Chapter 2: Introduction To Securities Market

Chapter 2: Introduction To Securities Market – NISM-Series-XV Research Analyst Exam Study Notes Download PDF Book

Introduction to Securities and Securities Market

Understanding Securities and Securities Market

Short Pointers:

  1. Securities are transferable financial instruments showing debt or ownership in assets.
  2. Types include equity shares, preference shares, debentures, bonds, etc.
  3. Issued by companies, financial institutions, and governments.
  4. Investors buy securities to convert savings into financial assets with returns.
  5. Issuers raise money through securities, allowing transfer of investor rights/interests.
  6. Securities market enables capital movement, connecting buyers and sellers for liquidity.
  7. Market facilitates resource transfer from savers to productive users.
  8. Financial market includes investors (buyers), borrowers (sellers), intermediaries, and regulatory bodies..

Understanding Securities as Defined in SCRA, 1956

Short Pointers:

  1. Securities Definition: Section 2(h) of Securities Contracts (Regulation) Act, 1956 (SCRA) defines ‘securities’.
  2. Inclusive Elements:
    • Shares and Similar Instruments:This includes shares, scrips, stocks, bonds, debentures, and similar marketable securities for companies or pooled investment vehicles.
    • Derivatives: Financial instruments deriving value from underlying assets or benchmarks.
    • Collective Investment Schemes: Instruments issued by these schemes, such as units.
    • Security Receipts: As per Securitisation and Reconstruction of Financial Assets and Enforcement of Security Interest Act, 2002.
    • Mutual Funds: Units or instruments issued under mutual fund schemes.
  3. Exclusions:
    • Insurance Products: Unit linked insurance policies and similar instruments combining life insurance and investment, issued by insurers, are not considered securities.
  4. Additional Securities Types:
    • Pooled Investment Vehicles: Instruments issued by these entities.
    • Special Purpose Entities: Certificates acknowledging investor interest in assigned debts or receivables.
    • Government Securities: Debt issued by the government.
    • Central Government Declarations: Other instruments declared as securities by the Central Government, e.g., Electronic Gold Receipts.
  5. Investor Options: Wide range of financial products available in the Indian market, categorised into equity, debt, and derivative products.
  6. Electronic Gold Receipts: Example of a security declared by the Central Government, representing electronic receipts for deposited physical gold, regulated by SEBI.
  7. Further Learning:A detailed exploration of these securities is in the next section of the textbook.
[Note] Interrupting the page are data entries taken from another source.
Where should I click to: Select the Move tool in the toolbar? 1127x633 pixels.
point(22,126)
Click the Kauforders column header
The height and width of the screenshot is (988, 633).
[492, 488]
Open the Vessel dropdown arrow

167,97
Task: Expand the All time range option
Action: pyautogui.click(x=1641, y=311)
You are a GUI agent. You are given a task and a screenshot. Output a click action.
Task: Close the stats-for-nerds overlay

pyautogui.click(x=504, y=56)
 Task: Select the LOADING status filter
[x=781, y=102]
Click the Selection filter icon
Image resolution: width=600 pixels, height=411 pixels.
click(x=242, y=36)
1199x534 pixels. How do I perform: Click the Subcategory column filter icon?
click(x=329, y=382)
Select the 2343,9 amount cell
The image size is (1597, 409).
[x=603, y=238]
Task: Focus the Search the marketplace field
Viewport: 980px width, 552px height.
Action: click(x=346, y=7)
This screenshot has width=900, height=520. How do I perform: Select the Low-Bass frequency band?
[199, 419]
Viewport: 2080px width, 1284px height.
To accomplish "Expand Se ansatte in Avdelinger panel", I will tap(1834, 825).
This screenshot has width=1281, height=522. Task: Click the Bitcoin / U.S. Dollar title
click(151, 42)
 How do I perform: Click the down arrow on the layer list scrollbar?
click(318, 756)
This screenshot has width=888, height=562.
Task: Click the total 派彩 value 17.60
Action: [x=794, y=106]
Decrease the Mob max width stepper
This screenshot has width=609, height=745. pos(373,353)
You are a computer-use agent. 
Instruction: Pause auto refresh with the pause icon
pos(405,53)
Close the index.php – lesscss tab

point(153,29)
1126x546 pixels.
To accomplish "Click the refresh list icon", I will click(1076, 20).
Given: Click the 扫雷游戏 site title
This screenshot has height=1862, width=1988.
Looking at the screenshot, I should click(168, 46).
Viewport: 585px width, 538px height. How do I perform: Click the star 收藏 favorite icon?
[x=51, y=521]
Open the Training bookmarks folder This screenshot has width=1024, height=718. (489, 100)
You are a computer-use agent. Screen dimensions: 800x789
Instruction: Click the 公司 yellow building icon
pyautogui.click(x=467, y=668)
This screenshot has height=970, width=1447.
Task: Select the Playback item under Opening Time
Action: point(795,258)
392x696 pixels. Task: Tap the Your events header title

Product Definitions / Terminology

 Overview of Financial Instruments in the Indian Securities Market

Short Pointers:

  1. Variety of Instruments: The Indian Securities Market offers a diverse range of financial instruments.
  2. Risk and Return Profile: Each instrument has unique risk and return characteristics.
  3. Investor Suitability: The suitability of these instruments varies based on individual investor needs and preferences.
  4. Objective: The section aims to explore major instruments available in the market.
  5. Key Focus: Understanding the nature and specifics of each instrument to aid in informed investment decisions.

Equity Shares

Short Pointers:

  1. Nature of Equity Shares: Represent fractional ownership in a business venture.
  2. Issuers: Issued by companies or various issuers.
  3. Investor Types:
    • Institutional: Includes Foreign Portfolio Investors (FPI), Foreign Institutional Investors (FII), Domestic Institutional Investors (DII).
    • Individual: Encompasses Retail investors and High Net-worth Individuals (HNI).
  4. Issuance Medium:
    • Directly by companies.
    • Via Stock Exchanges.
  5. Regulatory Bodies:
    • Securities and Exchange Board of India (SEBI).
    • Regulators under the Companies Act.
  6. Ownership and Responsibility: Equity shareholders collectively own the company and are responsible for bearing its risks.
  7. Benefits of Ownership: Shareholders enjoy the rewards, such as profit sharing and potential increase in share value.

Debentures/Bonds/Notes

Short Pointers:

  1. Purpose: Instruments for raising long-term debt.
  2. Issuers:
    • Companies, Government, Special Purpose Vehicles (SPVs), Other Issuers.
  3. Investors: Both Institutional and Individual investors.
  4. Medium of Issuance:
    • Direct issuance by issuers.
    • Through the Stock Exchange (if listed).
  5. Regulation:
    • Reserve Bank of India (RBI).
    • Securities and Exchange Board of India (SEBI).
    • Regulators under the Companies Act.
  6. Types of Debentures/Bonds:
    • Fully Convertible: Convertible into ordinary shares of the issuing company, with conversion terms specified at issue.
    • Partly Convertible Debentures (PCDs): Partially convertible into ordinary shares under specific terms. The non-convertible part is redeemed like a standard debenture.
    • Non-Convertible Debentures (NCDs): Pure debt instruments, repayable/redeemable at maturity without conversion features.
  7. Nature of Instruments: Can be pure debt or quasi-equity.
  8. Short-term Debt Instruments:
    • Treasury Bills: Issued by the government for periods not exceeding one year.
    • Commercial Papers: Issued by companies for short-term debt.
    • Certificate of Deposit: Issued by banks for short-term debt.